GENEVA // The civil war in Syria has created three million refugees, more than a million of them in the past year, in the greatest crisis in the UN refugee agency’s 64-year history.
About one in every eight Syrians has fled, and 6.5 million others have been displaced within Syria since the conflict began in March 2011. More than half of all those uprooted are children.
Before the uprising against Bashar Al Assad began, Syria had a population of 23 million.
“The Syria crisis has become the biggest humanitarian emergency of our era, yet the world is failing to meet the needs of refugees and the countries hosting them,” said the UN High Commissioner for Refugees, Antonio Guterres.
The agency said the Syrian crisis was record-breaking in terms of the size and scope of the Dh14 billion operation needed to care for the refugees.
The recent surge in fighting appears to be worsening the already desperate situation for Syrian refugees, the agency said, as the extremist group ISIL expands its control of broad areas straddling the Syria-Iraq border and terrorises rivals and civilians in both countries.
Many of the new arrivals in Jordan come from the northern province of Aleppo and the north-eastern region of Raqqa, a stronghold of ISIL.
An independent UN commission has said the group is systematically carrying out widespread bombings, beheadings and mass killings that amount to crimes against humanity in both areas.
Angelina Jolie, the UN’s refugee agency special envoy, said international stability was steadily bleeding away in Syria. “Three million refugees is not just another statistic. It is a searing indictment of our collective failure to end the war in Syria,” the actor said.
The UN commission investigating potential war crimes in Syria said on Wednesday that the Assad regime probably used chlorine gas to attack civilians, who are bearing the brunt of a civil war that has killed more than 190,000 people and destabilised the region.
The massive numbers of Syrians fleeing the civil war has stretched the resources of neighbouring countries and raised fears of violence spreading in the region.
The UN estimates there are nearly 35,000 people awaiting registration as refugees, and hundreds of thousands who are not registered.
The refugee agency and other aid groups say an increasing number of families are arriving in other countries in shockingly poor condition, exhausted and scared and with almost no financial savings left after having been on the run for a year or more.
In eastern Jordan, for example, the agency said refugees crossing the desert were forced to pay smugglers US$100 (Dh367) a person or more to be taken to safety.
Lebanon hosts 1.14 million Syrian refugees, the single highest concentration. Turkey has 815,000 and Jordan has 608,000.

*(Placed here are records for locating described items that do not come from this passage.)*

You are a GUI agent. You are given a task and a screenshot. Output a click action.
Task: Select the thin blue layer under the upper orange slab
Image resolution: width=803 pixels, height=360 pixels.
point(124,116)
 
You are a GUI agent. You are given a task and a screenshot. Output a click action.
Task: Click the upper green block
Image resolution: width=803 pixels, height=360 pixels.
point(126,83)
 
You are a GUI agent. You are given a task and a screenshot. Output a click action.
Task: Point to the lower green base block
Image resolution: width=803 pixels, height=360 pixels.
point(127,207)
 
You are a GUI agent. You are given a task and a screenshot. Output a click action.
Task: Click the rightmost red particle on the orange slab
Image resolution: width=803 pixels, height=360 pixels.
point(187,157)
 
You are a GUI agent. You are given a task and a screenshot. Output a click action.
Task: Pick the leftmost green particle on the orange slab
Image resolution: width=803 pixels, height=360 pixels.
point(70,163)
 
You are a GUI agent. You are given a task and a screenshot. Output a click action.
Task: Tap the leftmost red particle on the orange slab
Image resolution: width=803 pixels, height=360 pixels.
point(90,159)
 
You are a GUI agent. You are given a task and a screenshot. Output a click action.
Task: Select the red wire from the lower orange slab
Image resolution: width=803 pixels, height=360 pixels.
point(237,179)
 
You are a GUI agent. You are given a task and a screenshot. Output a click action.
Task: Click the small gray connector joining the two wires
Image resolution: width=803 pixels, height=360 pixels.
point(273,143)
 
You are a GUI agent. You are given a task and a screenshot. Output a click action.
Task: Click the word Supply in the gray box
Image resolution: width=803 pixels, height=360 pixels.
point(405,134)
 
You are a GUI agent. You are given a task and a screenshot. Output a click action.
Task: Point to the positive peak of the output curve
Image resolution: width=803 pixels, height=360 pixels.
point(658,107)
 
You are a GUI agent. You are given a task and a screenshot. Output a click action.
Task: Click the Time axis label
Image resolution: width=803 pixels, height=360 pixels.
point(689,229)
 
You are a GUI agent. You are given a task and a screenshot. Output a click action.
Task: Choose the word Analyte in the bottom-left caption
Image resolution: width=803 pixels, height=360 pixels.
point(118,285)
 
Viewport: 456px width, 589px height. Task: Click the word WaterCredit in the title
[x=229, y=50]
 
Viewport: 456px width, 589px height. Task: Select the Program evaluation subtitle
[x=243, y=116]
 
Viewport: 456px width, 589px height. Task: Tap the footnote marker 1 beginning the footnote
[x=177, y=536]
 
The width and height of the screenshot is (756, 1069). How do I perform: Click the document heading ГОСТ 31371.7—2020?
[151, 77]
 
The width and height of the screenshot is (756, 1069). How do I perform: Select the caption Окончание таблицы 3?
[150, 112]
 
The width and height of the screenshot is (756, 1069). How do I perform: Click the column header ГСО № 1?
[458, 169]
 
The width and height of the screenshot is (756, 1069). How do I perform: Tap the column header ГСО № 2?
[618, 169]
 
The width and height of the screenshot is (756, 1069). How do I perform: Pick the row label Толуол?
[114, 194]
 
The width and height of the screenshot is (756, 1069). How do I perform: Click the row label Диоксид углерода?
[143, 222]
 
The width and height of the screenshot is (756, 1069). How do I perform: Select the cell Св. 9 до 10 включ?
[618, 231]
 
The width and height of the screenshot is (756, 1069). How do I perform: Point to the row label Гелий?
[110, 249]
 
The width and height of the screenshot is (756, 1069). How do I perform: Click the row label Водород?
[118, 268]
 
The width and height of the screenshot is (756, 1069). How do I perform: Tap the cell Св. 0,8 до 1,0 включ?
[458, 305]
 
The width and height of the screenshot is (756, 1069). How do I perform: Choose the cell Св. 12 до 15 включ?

Meanwhile, Syrian rebels surrounded dozens of defiant Filipino peacekeepers in Golan Heights yesterday and demanded they surrender their weapons, hours after taking 44 Fijian soldiers hostage, authorities said.
Seventy-five Filipino members of a UN peacekeeping force were defending two posts on the Syrian side of the Golan Heights, and were prepared to fight back rather than surrender, their commander in Manila said.
“We can use deadly force in defence of the UN facilities,” Col Roberto Ancan said.
“I [would] just like to emphasise our troops are... well-disciplined warrior peacekeepers.”
Syrian rebels, including fighters from the Al Qaeda-affiliated Al Nusra Front, stormed a Golan Heights crossing at Quneitra on Wednesday, sparking an exchange of gunfire with Israeli troops.
Quneitra is the only crossing between the Syrian and the Israeli-controlled side of the plateau.
The rebels captured 44 Fijian members of the UN Disengagement Observer Force on Thursday, forcing them to surrender their weapons then taking them hostage.
Fijian prime minister Voreqe Bainimarama said that talks were under way to release the hostages, and they were believed to be safe.